Here’s what our teens had to say…
RIV: I was really, really impressed with this page. I was drawn in right from the beginning (why is the water luke-warm? why are we starting off in the shower?) and the present-tense was a nice change. The page really flowed, except for one sentence, about the main character's part-time job, which I just stumbled through. The last paragraph also seemed a bit clunky and confusing, especially after the strong start. I'm not sure how many teens say things like "weaksauce." Although, I dunno, maybe this Jay character says odd things a lot. I would also like to know the MC's name, if not on the first page then on the second or something. I can't care for a character too much if I don't know their name, and at this point I'm only interested enough to get through a page or two, if I'm nameless.
Overall, it was really good. Ice-hockey is a nice twist, if you can do it factually without overloading the reader with information. Best of luck with it. :)
LENNON: It is interesting. I like it and it does seem like something that could and would come out of a teenager's head. It's not something I would personally read for two reasons. I do tend to read more novels with female narrators, simply because they are easier to relate too. However, if it's extremely well written and relateable, I can handle a male-narrated story. This was well written, but, bringing my next problem into it, it's seems like it could be sports-centric and sports something I just don't understand as clumsy, accident prone, hated by gravity person. It seems that as a sixteen year old girl, I am probably not your target audience. However I think that this would go over quite well with teenage boys fine. Overall, the story is, so far, interesting and very well written.

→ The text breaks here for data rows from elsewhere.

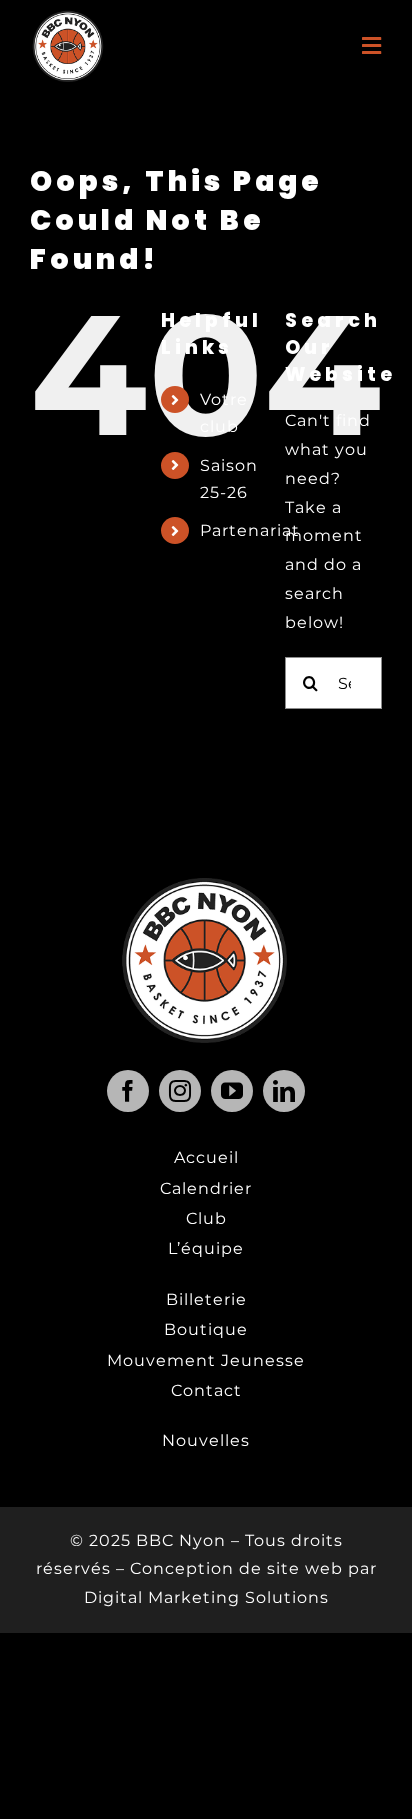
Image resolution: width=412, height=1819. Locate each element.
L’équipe (206, 1248)
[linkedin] (284, 1091)
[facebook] (128, 1091)
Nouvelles (206, 1440)
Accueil (206, 1157)
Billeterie (206, 1299)
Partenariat (250, 530)
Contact (206, 1390)
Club (206, 1218)
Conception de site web (236, 1568)
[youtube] (232, 1091)
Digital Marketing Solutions (206, 1597)
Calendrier (206, 1188)
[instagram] (180, 1091)
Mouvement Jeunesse (206, 1360)
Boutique (206, 1329)
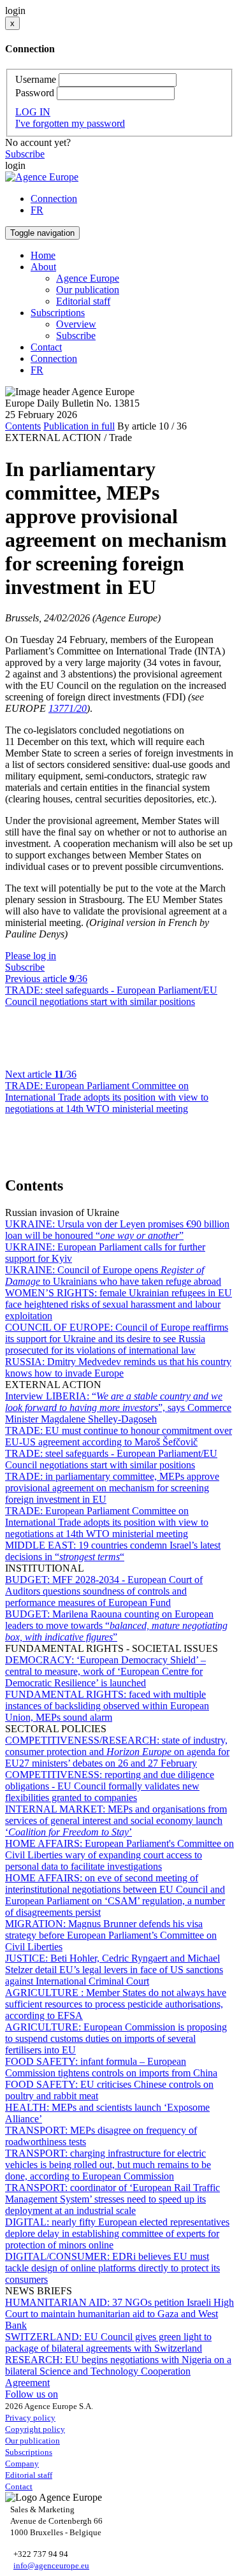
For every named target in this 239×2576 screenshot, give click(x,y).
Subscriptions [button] (58, 312)
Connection (54, 198)
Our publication (87, 289)
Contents (23, 426)
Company (22, 2463)
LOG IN (32, 111)
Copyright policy (35, 2429)
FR (37, 210)
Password (34, 92)
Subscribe (25, 153)
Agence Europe (87, 278)
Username (35, 79)
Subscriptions (28, 2452)
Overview (76, 324)
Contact (46, 347)
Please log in (30, 955)
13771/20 (67, 708)
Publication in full (79, 426)
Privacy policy (30, 2417)
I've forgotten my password (70, 123)
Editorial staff (83, 301)
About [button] (43, 266)
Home (43, 255)
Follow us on (31, 2394)
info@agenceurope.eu (51, 2565)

GRACIE: I think this could be a great first page, but there are just way too many words. Each sentence is way too long. You need a balance between long and short sentences. Sometimes I find it feels like lots of words are needed to build up suspense, but actually the opposite is true. Use less words!
BRIANNA: The first few paragraphs really caught me. The writer used brilliant description, and I hoped the rest of the page would be like that. Instead, I got a giant lump of back story. It was written in a way I could deal with it and wasn't too bothered by it, but it's not what I'm looking for in a first page. I'd suggest trying to mix in the details of what happened in later pages. The final line made my curiosity shoot up - what is the character's most difficult loss? I would continue reading due to the good usage of description - but try to cut out that back story. It'll improve the first page visibly.
LYNSAY: Okay, I really love this! It seems really interesting to me! I like how it's hockey related, I think that is a nice angle. I also like the shower thing in the beginning because it really made me want to keep reading because I didn't know what was going on with this person, and I wanted to know more. I think it's pretty authentic, especially the last line. It really grabbed me too because then I wanted to know what other losses they're talking about. Is it more hockey losses or is it referring to another kind of loss? This first page was really on point, at least for me. Good job!
Hope this helps! And I hope this feedback is insightful for our readers as well! HUGE thank yous to our SPIES and ANALYSTS and to Chris! I know how scary it can be to put your work out there. Thank you for sharing this with all of us!